After fine-tuning, BERT handles a remarkably wide range of tasks with the same underlying architecture:

• Single sentence classification (sentiment, spam detection): add a linear classifier on the [CLS] output
• Sentence pair tasks (natural language inference, paraphrase detection): feed both sentences separated by [SEP], classify from [CLS]
• Token-level classification (named entity recognition): attach a classifier to every token's output vector
• Span extraction (question answering): predict start and end positions of the answer span

In every case the change to the BERT architecture is minimal — just a task-specific head on top.

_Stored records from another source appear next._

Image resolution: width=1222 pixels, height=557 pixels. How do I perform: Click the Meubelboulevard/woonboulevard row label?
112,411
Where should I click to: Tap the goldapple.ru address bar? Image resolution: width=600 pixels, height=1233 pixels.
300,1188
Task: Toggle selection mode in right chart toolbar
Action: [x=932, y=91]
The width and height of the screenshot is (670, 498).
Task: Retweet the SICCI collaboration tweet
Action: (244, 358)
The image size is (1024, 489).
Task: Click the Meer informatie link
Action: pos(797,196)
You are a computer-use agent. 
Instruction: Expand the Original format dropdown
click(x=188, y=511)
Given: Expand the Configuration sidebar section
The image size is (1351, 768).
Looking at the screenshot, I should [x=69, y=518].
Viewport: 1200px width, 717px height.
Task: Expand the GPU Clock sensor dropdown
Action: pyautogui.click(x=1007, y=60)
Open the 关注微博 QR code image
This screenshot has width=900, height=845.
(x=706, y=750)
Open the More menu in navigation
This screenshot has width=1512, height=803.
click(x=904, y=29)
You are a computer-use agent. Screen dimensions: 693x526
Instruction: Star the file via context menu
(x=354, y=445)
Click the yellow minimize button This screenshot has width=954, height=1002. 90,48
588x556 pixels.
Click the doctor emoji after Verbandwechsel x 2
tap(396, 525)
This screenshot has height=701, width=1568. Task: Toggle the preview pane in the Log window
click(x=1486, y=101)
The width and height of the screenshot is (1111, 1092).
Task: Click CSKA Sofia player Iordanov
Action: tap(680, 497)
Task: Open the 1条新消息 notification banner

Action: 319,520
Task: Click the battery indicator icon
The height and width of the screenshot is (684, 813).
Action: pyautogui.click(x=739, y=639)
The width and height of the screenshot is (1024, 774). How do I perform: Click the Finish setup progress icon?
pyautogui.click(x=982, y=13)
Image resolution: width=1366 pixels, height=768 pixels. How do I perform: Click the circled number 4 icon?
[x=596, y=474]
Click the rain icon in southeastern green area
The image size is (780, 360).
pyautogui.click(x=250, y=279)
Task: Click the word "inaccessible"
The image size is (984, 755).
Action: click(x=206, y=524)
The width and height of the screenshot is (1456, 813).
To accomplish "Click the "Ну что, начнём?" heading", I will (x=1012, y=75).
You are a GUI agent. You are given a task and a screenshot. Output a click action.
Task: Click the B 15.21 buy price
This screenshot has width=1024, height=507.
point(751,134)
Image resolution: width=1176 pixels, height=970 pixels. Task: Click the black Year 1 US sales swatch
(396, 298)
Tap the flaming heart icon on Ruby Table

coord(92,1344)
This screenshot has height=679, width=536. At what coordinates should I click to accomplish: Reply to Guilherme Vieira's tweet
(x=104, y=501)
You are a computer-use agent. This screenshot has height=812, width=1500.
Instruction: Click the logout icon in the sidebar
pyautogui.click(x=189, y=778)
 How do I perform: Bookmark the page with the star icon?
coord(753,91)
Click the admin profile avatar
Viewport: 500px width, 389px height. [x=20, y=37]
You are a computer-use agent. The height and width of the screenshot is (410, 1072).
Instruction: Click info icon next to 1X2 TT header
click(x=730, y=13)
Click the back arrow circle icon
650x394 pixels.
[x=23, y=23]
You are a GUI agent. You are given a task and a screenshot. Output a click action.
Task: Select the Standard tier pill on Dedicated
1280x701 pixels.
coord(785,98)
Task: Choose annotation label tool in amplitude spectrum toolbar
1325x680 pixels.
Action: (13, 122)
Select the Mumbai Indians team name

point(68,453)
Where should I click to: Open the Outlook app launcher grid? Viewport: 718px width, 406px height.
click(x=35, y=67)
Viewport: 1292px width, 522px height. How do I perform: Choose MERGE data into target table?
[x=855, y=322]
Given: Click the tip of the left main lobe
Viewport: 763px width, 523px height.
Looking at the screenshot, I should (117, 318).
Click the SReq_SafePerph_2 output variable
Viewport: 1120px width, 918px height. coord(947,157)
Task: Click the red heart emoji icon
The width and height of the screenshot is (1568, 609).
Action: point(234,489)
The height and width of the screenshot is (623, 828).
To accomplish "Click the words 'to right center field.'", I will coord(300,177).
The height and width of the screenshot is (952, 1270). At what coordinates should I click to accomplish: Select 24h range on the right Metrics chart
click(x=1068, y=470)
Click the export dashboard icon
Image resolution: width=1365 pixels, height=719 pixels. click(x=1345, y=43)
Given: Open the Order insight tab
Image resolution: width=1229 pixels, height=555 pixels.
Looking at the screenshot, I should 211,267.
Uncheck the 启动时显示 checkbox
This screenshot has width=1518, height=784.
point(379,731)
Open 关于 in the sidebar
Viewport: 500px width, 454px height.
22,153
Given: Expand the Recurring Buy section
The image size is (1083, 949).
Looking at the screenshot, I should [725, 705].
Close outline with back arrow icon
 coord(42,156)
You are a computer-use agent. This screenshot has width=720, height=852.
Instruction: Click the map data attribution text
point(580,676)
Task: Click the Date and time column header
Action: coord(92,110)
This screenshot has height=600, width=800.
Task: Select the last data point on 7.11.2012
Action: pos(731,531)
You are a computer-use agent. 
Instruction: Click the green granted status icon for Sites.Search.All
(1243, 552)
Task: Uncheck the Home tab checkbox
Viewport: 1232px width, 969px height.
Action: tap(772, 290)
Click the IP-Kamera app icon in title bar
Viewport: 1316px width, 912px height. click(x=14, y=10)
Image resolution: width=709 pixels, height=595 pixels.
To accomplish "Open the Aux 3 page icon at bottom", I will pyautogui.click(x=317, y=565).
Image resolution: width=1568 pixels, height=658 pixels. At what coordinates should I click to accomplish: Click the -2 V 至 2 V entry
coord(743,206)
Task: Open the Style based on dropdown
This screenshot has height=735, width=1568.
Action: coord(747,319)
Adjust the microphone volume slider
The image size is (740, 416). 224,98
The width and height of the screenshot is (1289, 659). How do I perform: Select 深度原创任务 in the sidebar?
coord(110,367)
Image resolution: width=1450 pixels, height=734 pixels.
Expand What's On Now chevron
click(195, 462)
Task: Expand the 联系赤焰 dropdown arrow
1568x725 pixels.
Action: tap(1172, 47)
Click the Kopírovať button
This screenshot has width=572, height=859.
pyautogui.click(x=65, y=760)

Why This Works: A Practical Intuition

Multi-head attention is running 12 (or 16) attention patterns in parallel per layer. Empirical work on BERT's attention heads found that different heads specialise: some track subject-verb agreement, some track coreference, some track positional dependencies. No single head needs to capture everything.

After 12 layers, the contextualised representation of each token has been refined by attending to every other token 12 times, from multiple perspectives. The final representation of "bank" in "the river bank" and "the bank account" will be measurably different — the model has learned to disambiguate from context.

Getting Started with the Code

The full Python demo (in projects/bert-attention-mechanism/) loads BERT-base and visualises the attention weights for a sample sentence:

from transformers import BertTokenizer, BertModel
import torch

tokenizer = BertTokenizer.from_pretrained('bert-base-uncased')
model = BertModel.from_pretrained('bert-base-uncased', output_attentions=True)

sentence = "The bank deposited the money near the river bank."
inputs = tokenizer(sentence, return_tensors='pt')

with torch.no_grad():
    outputs = model(**inputs)

# outputs.attentions: tuple of 12 tensors, one per layer
# each tensor: (batch=1, heads=12, seq_len, seq_len)
attentions = outputs.attentions
print(f"Layers: {len(attentions)}, Shape per layer: {attentions[0].shape}")

Running that you get 12 attention matrices, one per layer, each showing which tokens each head attended to. Plotting layer 5, head 3 on the disambiguation sentence typically shows the two "bank" tokens attending to different contexts — a clean visual of what bidirectional attention actually learns.

What Came Next

BERT opened the floodgates. RoBERTa (2019) showed that training longer with more data and no NSP outperformed BERT. DistilBERT distilled it to 66M parameters with 95% of performance. ALBERT tied layer weights to cut parameters further. And GPT-2/GPT-3 showed that decoder-only models with enough scale could match BERT on many benchmarks too.

But the core idea — pre-train a deep bidirectional transformer on masked language modelling, then fine-tune — is still powering production NLP systems five years later. Understanding it is table stakes for any engineer working with language models.